The dialogue is great, and certainly the best tool in our arsenal. But sometimes you have to actually show them, in addition to relying on the dialogue. If you only recite dialogue, your students aren't necessarily going to grow. Some people are visual. And you can't always see how to properly do it in the classroom.

Also, I'm sorry... But Triangle is one of my favorite postures. And it makes me sad when people do it wrong because they've never been shown how to do it.


thedancingj said...

You knew I'd comment on this, right? :)

Standing head to knee: it is totally in the dialogue. Left leg dialogue, baby. Standing Leg - Thigh Muscle. (I love this.) And then again under the dotted line: for correction, if the standing knee is bending. It is crystal clear. I use those lines all the time.

I use demos sparingly - things can get messy - but it's true that for the visual learners, a little visual goes a long way. The blue book is REALLY good for that.

The Missus said...

True. The left-side dialogue does describe it more. And some teachers do use it. But students still need a visual quite often. Seeing that muscle actually contract on someone you are looking forward at is more helpful than hearing it described alone.

The Missus said...

I will say, though, that out of the two demos I did, Triangle seemed to really help them the most. Again, not that I would do it every time... But it certainly made an impact on them.

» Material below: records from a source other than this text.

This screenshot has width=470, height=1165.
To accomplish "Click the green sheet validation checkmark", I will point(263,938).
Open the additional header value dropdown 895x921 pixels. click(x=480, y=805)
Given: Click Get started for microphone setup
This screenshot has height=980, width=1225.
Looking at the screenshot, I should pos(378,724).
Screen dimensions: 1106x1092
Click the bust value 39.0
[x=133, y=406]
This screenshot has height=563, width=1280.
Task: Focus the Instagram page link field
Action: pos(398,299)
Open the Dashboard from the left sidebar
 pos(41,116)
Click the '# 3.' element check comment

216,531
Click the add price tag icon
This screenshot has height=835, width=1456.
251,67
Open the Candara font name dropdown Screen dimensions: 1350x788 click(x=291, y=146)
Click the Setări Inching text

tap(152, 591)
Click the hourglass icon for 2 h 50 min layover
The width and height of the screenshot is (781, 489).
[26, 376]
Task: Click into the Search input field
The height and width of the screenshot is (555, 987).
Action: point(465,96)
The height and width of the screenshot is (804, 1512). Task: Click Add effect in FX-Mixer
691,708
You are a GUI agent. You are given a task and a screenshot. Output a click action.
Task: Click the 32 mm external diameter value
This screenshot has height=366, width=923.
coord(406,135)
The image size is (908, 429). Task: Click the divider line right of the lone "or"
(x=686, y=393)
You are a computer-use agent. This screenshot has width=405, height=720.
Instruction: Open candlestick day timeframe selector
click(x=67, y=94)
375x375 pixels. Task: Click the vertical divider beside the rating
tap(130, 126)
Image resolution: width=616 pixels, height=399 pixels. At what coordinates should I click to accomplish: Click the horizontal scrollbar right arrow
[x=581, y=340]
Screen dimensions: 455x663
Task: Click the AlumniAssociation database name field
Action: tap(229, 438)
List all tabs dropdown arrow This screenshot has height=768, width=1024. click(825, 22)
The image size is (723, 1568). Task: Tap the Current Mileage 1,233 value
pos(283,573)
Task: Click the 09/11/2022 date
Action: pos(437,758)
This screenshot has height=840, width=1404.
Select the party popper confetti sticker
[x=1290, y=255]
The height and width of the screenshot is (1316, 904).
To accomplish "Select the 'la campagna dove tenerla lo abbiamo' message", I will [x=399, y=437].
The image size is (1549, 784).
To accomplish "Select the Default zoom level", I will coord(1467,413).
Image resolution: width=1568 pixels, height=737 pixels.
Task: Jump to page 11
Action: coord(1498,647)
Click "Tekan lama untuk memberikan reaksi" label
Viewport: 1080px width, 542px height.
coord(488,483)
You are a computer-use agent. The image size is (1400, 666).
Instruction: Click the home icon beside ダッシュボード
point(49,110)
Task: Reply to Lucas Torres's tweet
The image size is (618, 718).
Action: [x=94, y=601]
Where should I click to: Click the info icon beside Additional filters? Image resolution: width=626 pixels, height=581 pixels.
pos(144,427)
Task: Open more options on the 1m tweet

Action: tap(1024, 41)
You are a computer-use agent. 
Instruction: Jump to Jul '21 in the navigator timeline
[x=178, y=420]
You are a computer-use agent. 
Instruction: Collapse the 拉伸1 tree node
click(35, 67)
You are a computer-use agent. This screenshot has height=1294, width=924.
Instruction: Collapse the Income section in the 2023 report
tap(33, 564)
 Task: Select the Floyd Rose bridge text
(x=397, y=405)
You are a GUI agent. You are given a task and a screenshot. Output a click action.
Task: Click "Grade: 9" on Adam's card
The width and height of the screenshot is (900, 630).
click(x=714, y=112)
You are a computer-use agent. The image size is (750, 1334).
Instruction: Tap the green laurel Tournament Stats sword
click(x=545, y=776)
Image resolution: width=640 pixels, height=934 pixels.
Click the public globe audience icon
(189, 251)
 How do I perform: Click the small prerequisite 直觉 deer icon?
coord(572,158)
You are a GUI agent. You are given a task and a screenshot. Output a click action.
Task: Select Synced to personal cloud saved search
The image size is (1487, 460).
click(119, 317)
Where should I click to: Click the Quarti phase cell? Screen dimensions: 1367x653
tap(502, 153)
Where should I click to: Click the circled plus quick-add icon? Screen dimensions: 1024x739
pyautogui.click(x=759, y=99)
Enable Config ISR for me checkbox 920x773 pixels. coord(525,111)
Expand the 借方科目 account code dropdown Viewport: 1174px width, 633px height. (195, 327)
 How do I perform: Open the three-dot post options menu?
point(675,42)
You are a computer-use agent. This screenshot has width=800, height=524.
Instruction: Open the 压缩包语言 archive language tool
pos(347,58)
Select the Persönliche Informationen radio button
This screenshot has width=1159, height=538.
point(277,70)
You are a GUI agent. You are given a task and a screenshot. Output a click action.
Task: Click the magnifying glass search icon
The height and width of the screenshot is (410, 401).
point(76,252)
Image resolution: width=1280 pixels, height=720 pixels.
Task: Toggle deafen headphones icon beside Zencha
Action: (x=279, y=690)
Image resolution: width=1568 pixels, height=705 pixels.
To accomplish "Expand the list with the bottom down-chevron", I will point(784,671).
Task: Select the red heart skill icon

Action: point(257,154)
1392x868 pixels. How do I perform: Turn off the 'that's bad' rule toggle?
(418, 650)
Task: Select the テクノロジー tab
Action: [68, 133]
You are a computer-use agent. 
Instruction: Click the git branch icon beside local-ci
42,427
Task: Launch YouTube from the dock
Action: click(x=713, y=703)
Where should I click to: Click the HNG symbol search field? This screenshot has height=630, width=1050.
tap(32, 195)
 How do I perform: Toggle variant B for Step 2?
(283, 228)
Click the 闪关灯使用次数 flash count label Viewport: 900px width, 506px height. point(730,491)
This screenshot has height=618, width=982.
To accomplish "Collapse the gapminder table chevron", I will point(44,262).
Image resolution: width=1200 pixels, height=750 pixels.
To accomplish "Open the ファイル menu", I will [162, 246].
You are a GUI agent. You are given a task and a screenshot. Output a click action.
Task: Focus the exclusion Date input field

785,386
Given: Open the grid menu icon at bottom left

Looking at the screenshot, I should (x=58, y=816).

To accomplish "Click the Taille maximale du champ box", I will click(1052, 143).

I won't ever be someone who just recites dialogue. It's not that I don't believe in the dialogue... I do. But when so many students are way off base with the posture, clearly just reciting the dialogue hasn't helped them. It could be different for other groups of students... But this group seemed to be having a disconnect.

As teachers, we teach and observe. And sometimes, we have to find a special way to speak to the students and educate them. This was an example of me observing the bodies and helping them meet their needs.

thedancingj said...

Oh, totally. The demos can help. And I've totally done an impromptu little demo just to give breathing time when everyone seemed about to pass out. I'm on your wavelength.

And then sometimes - as you might have already noticed - you can give a lovely demonstration that has NO effect whatsoever. I figured that out by trial and error. My theory is that, when you give a correction to the group, everyone thinks that you're talking to the Other Guy.

The best thing for the locked knee explanation that I've found - the absolute best-case scenario - is to get them intrigued and trick them into asking you about it after class. :) Sometimes people will ask what it means to "lock the knee". More often, people will come to you saying, "hey, so I have knee problems, what should I do?" Then you can explain it to them one-on-one. I can't even count the number of times I've rolled up my pants at the front desk to explain about the quadriceps muscles.

Oh yeah, and I don't recite dialogue, either. At least I try not to. I try to TEACH using dialogue, which is really hard but a lot of fun!!

The Missus said...

OMG! That is the best way to say it... "Teach the dialogue." I think a lot of new teachers get lost and fall back on reciting. It is good to have a reminder to "teach" it.

Chrissy D. said...

I haven't done any demos, but I've started to correct students who aren't locking their knee or who aren't sitting down low enough in Triangle Pose. This is how I learned to do it -- a teacher pointed out to me that I wasn't doing it properly. It seems to be working -- students are coming to me after class asking for more instruction, specifically around the locked out knee.

The Missus said...

Our studio owners have told us to make sure we are giving corrections to the regular students especially. So we definitely do that. I only do demos when there are so many people who clearly have no idea what they are doing. It's like one big giant correction.

ellelove7 said...

I always loved (when I was a new yogi) when teachers gave demos. Because often times you have no idea what is supposed to look like. Plus its fun to watch experienced yogis in their beautiful postures. :)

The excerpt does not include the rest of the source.